*** Extrait proposé

Et tant qu’à parler d’Hyménoptères et d’abeilles solitaires …

Autre fait : l’abeille domestique serait-elle tombée en disgrâce aux yeux des naturalistes et l’apiculture responsable d’une partie du déclin des pollinisateurs sauvages ? Il est vrai que face aux problèmes rencontrés par le secteur, un éclairage important a été porté autour de l’abeille. Souvenez-vous de cette phrase attribuée erronément à Einstein « Si l’abeille venait à disparaître de la surface du globe, l’homme n’aurait plus que 5 années à vivre » mais qui a été reprise par tous les médias pour sensibiliser à la diminution importante des pollinisateurs. Cette prise de conscience a amené le politique à se positionner, par le plan Maya dès 2011 par exemple. Et de mettre ainsi l’abeille sur un piédestal qu’elle ne mériterait pas selon certains scientifiques, argumentant leur thèse sur les pratiques apicoles actuelles qui dénaturent au sens littéral et génétique l’abeille indigène (abeille noire – seule abeille à promouvoir)1 par introduction d’abeilles croisées, tout autant que la sélection et l’élevage, la transhumance, les traitements ou le nourrissement qui sont à la source d’une menace pour les abeilles sauvages. Il est vrai que l’apiculture d’aujourd’hui est bien différente de celle trouvée dans nos campagnes voilà quelques décennies. Le nombre de ruches l’est aussi, l’environnement tout autant. Les différents problèmes de diminution de la biodiversité dans les espaces agricoles ont conduit certains apiculteurs à se diriger vers des endroits moins dégradés. L’implantation de ruches dans les villes et dans certains espaces naturels protégés a certains avantages.

******

• [Liste des consignes]:
A) Veuillez relever, dans l'extrait sur l'abeille domestique, toutes les pratiques apicoles actuelles sur lesquelles certains scientifiques appuient leur thèse.
B) D'après l'extrait sur l'abeille domestique, quelle est la seule abeille à promouvoir ?

*** Contenu affiché

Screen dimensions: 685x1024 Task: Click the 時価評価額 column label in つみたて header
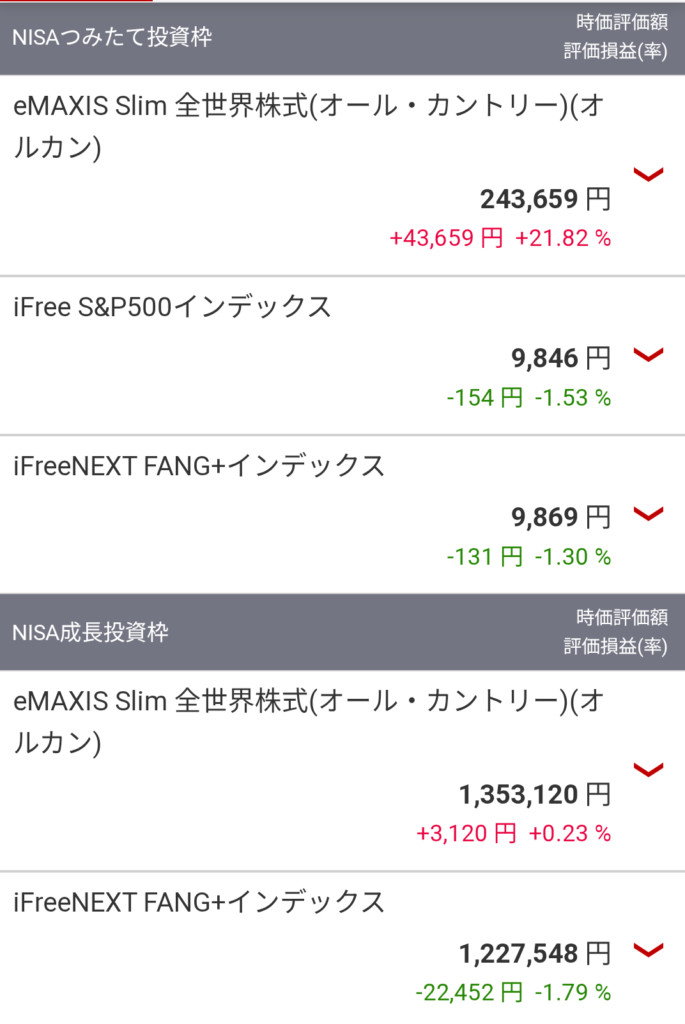[x=622, y=23]
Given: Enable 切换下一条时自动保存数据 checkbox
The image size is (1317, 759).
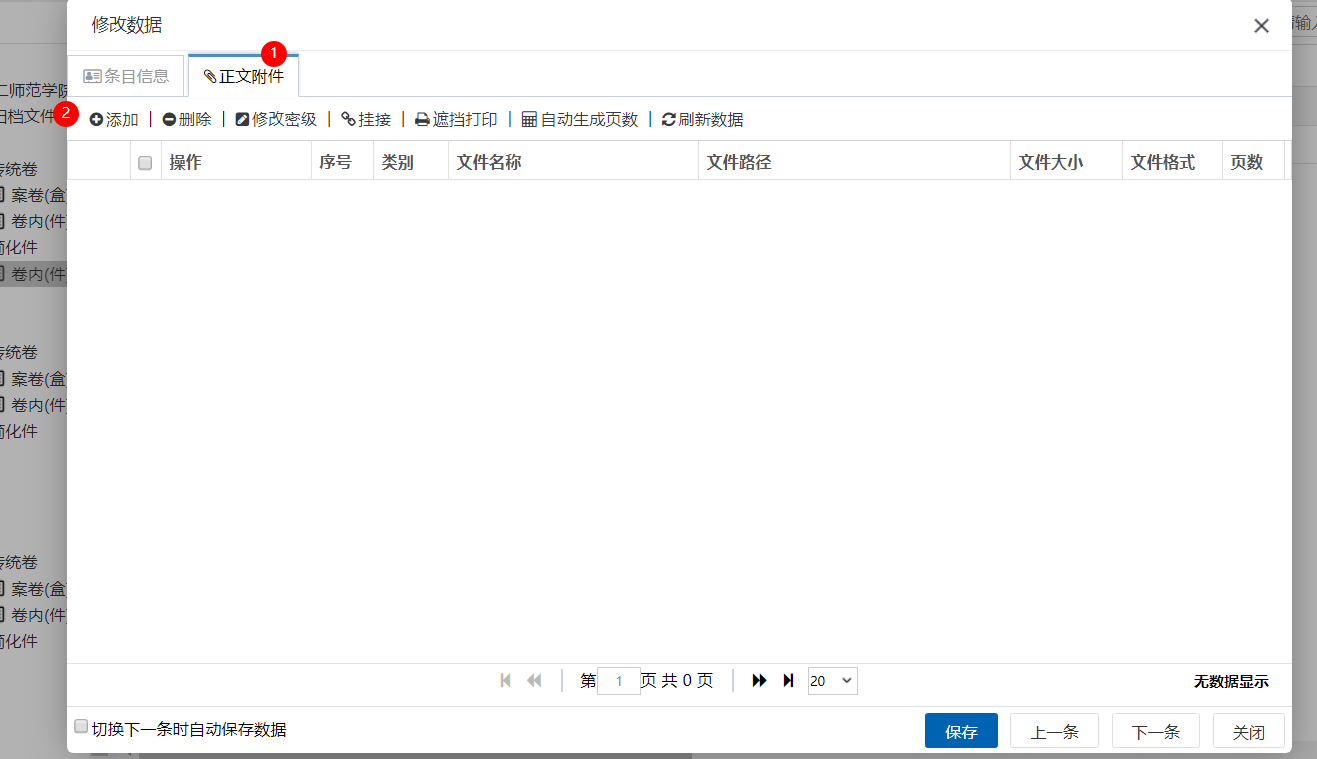Looking at the screenshot, I should [81, 727].
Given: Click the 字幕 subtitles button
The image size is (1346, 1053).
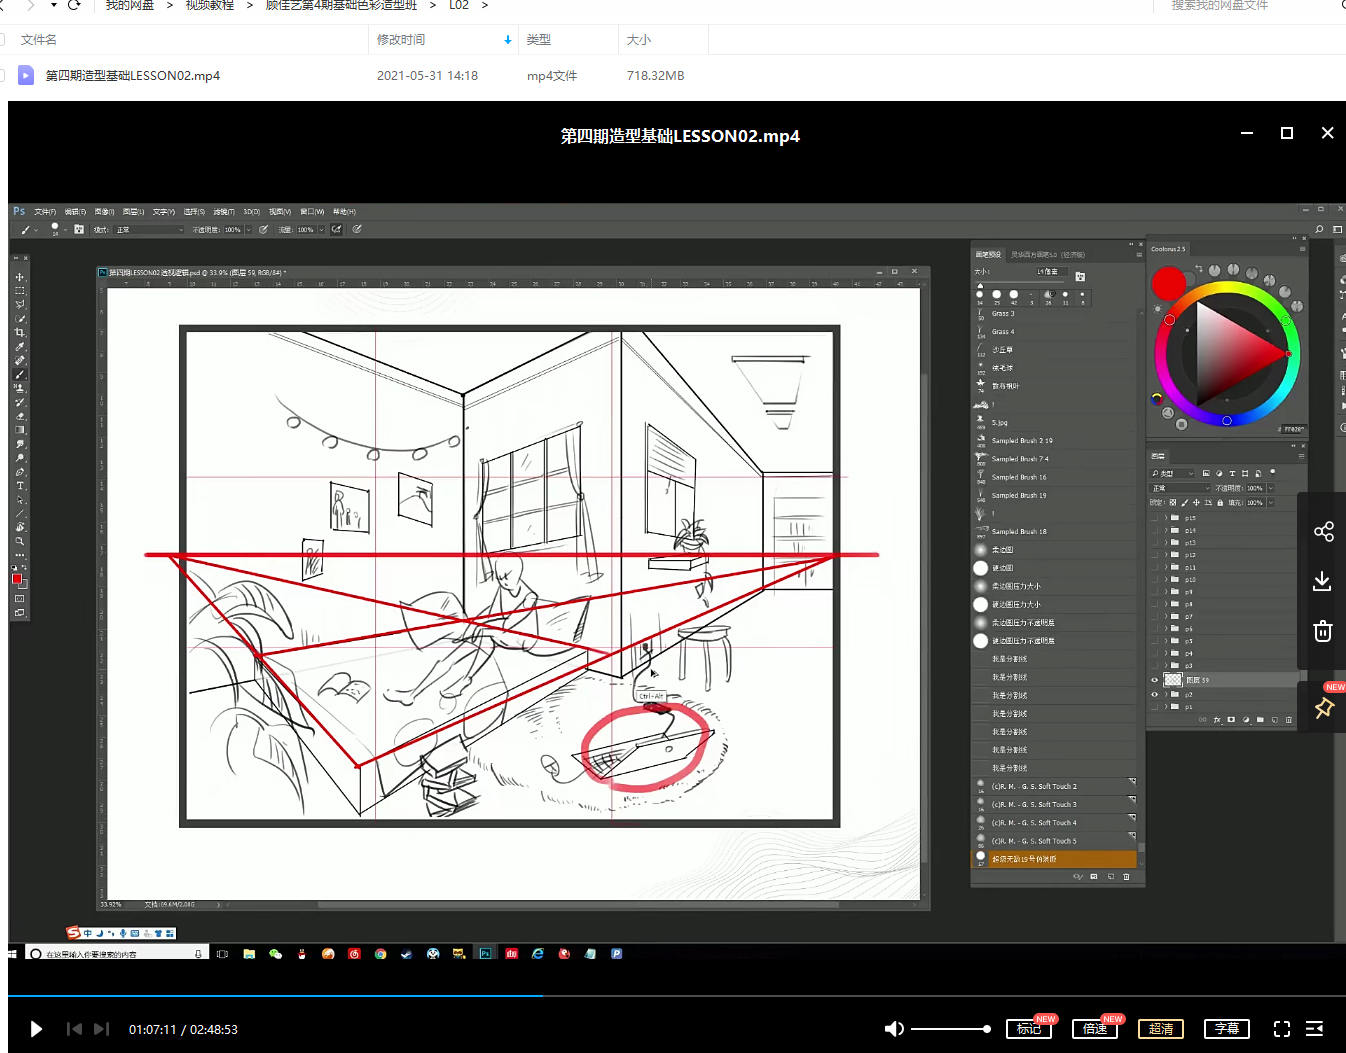Looking at the screenshot, I should (1226, 1029).
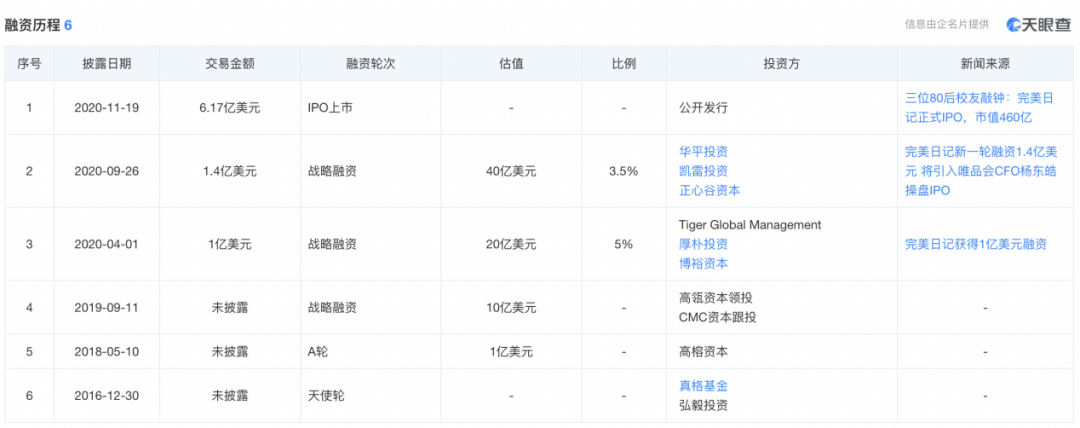Open 真格基金 investor link
Image resolution: width=1080 pixels, height=428 pixels.
[703, 385]
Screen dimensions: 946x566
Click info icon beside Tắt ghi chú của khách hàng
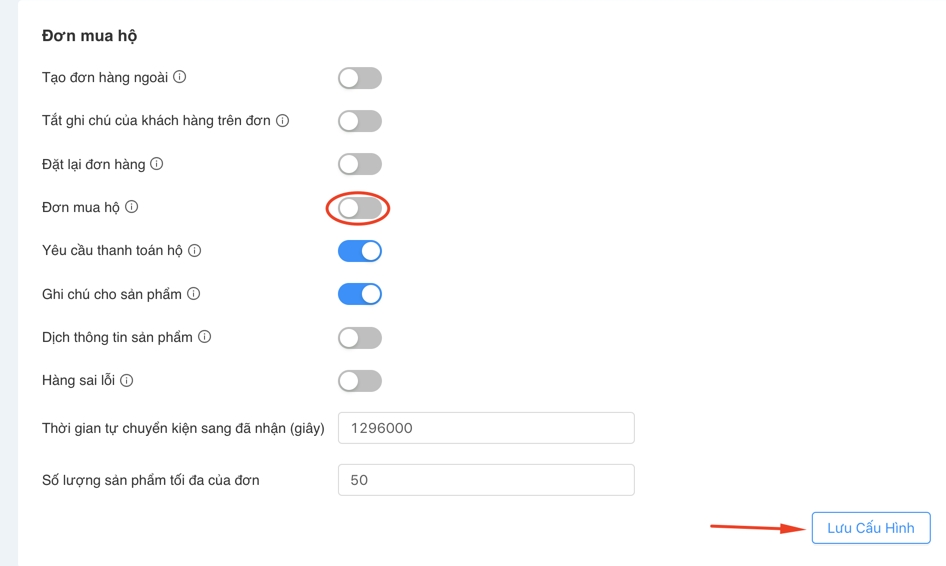point(283,121)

******

• [Résultats de l'exercice]:
A)
- l'introduction d'abeilles croisées
- la sélection
- l'élevage
- la transhumance
- les traitements
- le nourrissement

B) L'abeille noire, c'est-à-dire l'abeille indigène.